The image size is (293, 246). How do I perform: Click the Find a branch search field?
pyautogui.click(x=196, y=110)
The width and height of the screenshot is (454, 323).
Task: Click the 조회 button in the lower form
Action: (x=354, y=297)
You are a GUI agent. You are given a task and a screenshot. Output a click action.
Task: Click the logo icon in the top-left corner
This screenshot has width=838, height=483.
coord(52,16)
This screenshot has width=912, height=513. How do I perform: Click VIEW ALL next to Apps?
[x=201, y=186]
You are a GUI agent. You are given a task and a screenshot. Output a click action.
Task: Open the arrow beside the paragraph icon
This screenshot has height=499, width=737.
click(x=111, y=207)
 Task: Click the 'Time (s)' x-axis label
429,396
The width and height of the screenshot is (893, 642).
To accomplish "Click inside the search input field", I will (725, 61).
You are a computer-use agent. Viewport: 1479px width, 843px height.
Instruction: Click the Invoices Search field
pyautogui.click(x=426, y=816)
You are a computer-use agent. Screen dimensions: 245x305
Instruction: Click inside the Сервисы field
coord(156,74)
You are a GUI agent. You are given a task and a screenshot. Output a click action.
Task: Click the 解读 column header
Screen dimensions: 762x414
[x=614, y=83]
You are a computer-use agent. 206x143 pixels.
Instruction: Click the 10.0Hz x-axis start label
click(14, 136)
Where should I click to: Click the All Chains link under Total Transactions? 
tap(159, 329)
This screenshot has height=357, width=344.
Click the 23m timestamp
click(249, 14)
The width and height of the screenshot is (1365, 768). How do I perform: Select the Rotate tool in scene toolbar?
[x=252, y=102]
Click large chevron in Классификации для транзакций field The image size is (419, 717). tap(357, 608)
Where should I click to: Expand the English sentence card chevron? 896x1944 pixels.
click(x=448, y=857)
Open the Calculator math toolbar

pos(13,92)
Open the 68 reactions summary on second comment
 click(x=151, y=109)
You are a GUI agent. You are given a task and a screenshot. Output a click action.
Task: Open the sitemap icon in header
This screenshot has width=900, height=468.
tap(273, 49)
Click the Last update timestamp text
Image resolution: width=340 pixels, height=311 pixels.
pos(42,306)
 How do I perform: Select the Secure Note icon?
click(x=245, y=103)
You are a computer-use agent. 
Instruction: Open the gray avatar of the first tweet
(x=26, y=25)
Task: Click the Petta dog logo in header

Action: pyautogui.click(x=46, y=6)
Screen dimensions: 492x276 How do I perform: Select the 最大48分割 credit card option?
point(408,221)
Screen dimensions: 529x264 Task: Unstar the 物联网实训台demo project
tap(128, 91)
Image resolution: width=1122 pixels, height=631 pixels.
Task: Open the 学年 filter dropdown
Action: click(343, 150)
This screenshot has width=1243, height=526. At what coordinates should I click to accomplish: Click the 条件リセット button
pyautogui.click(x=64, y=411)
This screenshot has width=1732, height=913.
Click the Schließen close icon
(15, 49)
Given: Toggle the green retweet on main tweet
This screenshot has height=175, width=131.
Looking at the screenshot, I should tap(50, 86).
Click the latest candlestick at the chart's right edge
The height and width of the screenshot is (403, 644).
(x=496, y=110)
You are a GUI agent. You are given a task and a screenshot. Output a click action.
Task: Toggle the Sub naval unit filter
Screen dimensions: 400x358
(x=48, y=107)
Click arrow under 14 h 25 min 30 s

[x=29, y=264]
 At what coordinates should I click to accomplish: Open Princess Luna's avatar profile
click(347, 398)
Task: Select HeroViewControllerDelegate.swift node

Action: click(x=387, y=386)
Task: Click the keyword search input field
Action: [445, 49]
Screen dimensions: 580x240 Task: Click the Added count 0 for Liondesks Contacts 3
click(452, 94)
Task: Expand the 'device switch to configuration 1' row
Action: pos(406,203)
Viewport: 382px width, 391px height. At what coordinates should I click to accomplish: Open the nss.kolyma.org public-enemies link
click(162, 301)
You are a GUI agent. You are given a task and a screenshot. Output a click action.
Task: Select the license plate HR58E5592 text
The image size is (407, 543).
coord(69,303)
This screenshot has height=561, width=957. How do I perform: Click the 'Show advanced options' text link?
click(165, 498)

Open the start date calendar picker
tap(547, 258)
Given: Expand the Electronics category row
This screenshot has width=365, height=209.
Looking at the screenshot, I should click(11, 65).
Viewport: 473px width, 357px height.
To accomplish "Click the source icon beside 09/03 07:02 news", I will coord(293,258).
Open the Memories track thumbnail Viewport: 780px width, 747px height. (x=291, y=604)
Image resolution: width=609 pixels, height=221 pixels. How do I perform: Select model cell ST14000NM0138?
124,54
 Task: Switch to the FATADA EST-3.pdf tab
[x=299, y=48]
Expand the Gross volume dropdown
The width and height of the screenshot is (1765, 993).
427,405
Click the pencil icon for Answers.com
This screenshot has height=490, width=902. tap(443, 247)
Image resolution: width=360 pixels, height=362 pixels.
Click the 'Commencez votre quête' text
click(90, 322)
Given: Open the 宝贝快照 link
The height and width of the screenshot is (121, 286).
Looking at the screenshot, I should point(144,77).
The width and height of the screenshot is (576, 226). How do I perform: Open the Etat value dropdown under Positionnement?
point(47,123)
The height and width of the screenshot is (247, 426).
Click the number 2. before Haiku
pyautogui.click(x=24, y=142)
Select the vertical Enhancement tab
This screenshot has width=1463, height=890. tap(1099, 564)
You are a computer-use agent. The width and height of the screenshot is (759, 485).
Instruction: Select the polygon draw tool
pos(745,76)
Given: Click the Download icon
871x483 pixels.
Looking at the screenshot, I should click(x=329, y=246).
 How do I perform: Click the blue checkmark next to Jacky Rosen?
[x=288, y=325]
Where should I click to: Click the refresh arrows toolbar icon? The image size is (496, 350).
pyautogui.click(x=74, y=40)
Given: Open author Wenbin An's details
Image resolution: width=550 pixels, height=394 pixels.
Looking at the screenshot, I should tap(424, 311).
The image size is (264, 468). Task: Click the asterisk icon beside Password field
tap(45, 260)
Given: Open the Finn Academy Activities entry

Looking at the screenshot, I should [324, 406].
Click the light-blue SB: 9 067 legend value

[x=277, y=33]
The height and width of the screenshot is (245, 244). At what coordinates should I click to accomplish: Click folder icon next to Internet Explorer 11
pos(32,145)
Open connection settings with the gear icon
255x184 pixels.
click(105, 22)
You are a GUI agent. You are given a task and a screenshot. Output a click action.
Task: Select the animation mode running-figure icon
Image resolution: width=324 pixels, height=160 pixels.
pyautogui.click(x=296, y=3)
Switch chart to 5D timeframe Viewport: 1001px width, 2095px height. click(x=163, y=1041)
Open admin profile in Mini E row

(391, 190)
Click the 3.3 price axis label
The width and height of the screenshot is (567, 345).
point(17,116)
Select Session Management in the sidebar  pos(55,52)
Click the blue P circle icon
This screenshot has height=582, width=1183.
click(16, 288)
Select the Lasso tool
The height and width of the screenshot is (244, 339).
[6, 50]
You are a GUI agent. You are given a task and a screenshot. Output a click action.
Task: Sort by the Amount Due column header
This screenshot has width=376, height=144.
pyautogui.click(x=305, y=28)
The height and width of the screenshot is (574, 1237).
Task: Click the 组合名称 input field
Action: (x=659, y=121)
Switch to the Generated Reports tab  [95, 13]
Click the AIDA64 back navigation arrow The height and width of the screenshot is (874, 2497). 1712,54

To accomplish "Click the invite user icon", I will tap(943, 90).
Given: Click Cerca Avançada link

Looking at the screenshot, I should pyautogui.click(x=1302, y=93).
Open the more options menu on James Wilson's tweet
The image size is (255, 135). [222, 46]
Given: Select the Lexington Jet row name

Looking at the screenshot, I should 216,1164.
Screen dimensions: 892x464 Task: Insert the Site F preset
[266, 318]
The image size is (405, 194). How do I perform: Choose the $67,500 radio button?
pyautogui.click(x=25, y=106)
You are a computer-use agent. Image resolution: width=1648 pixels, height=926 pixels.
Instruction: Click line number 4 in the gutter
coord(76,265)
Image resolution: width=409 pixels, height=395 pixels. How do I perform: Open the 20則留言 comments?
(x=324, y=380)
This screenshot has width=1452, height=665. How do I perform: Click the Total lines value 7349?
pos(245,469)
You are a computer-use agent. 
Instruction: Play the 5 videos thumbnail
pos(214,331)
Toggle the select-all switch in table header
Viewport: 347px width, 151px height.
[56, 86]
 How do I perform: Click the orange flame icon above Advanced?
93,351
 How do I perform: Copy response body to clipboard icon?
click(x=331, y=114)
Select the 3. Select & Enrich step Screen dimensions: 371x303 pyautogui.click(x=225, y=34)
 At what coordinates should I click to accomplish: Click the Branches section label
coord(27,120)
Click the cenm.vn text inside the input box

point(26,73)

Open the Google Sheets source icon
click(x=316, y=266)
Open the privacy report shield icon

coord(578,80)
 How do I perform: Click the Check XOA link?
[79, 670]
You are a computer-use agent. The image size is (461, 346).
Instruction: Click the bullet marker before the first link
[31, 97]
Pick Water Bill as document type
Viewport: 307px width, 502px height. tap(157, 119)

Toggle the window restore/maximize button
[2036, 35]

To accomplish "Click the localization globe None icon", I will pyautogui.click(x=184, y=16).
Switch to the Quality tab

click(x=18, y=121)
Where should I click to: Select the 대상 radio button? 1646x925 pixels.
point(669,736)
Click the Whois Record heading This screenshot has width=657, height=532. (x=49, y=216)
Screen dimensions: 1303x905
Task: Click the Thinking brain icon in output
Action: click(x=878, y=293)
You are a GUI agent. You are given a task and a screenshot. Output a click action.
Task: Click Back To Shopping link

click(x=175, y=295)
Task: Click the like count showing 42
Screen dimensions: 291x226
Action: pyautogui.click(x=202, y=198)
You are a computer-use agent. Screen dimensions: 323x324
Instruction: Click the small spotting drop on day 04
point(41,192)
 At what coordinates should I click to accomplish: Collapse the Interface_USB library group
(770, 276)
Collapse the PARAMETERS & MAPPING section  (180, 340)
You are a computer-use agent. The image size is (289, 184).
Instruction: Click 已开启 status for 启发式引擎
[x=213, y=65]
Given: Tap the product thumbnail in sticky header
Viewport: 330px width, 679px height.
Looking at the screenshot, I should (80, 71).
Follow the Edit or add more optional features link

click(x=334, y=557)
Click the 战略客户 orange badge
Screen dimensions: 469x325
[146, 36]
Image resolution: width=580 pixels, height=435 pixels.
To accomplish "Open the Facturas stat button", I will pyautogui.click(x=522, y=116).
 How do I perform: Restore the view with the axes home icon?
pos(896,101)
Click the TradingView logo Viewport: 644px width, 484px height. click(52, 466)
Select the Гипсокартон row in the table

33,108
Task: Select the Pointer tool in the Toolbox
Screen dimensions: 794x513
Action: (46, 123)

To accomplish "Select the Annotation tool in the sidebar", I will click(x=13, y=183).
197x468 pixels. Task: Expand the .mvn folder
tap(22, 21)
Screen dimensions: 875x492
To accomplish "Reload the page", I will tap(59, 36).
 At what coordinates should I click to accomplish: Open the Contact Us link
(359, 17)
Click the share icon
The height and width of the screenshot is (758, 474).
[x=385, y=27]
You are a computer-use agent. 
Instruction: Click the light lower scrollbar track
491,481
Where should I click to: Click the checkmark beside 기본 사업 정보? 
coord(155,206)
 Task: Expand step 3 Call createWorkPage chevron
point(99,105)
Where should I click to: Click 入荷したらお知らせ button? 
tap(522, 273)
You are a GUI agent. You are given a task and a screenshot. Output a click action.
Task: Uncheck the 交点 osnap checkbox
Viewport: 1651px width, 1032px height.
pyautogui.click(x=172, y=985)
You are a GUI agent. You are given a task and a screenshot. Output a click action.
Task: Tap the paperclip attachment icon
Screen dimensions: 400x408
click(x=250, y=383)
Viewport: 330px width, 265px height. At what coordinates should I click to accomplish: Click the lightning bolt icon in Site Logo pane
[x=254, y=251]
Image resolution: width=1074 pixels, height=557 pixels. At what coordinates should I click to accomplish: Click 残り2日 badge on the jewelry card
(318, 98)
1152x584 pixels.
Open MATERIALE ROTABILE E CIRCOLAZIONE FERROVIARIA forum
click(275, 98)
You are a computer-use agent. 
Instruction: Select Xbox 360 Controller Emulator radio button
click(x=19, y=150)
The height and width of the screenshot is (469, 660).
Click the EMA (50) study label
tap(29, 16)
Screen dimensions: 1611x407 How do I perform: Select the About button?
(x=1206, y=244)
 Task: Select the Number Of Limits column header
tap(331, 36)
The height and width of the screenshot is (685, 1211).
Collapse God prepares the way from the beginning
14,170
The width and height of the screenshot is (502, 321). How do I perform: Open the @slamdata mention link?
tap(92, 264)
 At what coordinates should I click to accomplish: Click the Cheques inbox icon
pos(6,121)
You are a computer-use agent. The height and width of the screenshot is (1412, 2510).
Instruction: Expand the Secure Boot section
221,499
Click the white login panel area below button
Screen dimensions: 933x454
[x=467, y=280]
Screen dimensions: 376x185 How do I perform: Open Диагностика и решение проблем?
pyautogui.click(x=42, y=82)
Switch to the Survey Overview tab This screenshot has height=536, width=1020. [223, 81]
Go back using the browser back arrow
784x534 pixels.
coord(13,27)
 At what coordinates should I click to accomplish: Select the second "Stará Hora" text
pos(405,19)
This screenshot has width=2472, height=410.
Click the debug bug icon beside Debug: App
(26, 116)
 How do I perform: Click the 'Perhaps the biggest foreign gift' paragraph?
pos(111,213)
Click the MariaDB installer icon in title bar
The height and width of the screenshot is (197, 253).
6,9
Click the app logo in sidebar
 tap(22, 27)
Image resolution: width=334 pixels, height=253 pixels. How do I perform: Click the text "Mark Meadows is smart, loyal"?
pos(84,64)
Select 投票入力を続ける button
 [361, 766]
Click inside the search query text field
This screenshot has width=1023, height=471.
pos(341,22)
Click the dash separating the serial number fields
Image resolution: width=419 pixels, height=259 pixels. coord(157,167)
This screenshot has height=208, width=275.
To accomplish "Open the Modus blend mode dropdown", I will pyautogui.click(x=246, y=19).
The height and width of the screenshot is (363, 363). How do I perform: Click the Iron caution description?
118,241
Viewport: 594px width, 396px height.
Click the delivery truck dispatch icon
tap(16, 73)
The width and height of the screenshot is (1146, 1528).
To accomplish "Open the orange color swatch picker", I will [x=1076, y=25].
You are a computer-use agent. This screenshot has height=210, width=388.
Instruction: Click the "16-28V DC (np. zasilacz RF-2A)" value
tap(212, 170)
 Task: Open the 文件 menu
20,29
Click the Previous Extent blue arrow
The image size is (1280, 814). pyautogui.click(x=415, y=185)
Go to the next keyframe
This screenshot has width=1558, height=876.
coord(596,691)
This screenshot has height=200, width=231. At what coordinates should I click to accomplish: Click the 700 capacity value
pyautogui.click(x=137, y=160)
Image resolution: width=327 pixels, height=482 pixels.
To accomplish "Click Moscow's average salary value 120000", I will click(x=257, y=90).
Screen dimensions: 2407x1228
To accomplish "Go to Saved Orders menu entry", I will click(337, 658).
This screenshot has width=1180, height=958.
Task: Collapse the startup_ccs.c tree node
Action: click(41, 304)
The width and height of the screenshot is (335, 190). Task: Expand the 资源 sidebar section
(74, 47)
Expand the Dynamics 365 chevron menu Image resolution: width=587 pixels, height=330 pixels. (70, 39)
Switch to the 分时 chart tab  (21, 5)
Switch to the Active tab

*Task statement:* Copy the entries from the very beginning through the line containing "Action: (x=354, y=297)", swapping "search field" for "input box" and keeping everything else unchanged.

*Result below:*
The image size is (293, 246). How do I perform: Click the Find a branch input box?
pyautogui.click(x=196, y=110)
The width and height of the screenshot is (454, 323).
Task: Click the 조회 button in the lower form
Action: (x=354, y=297)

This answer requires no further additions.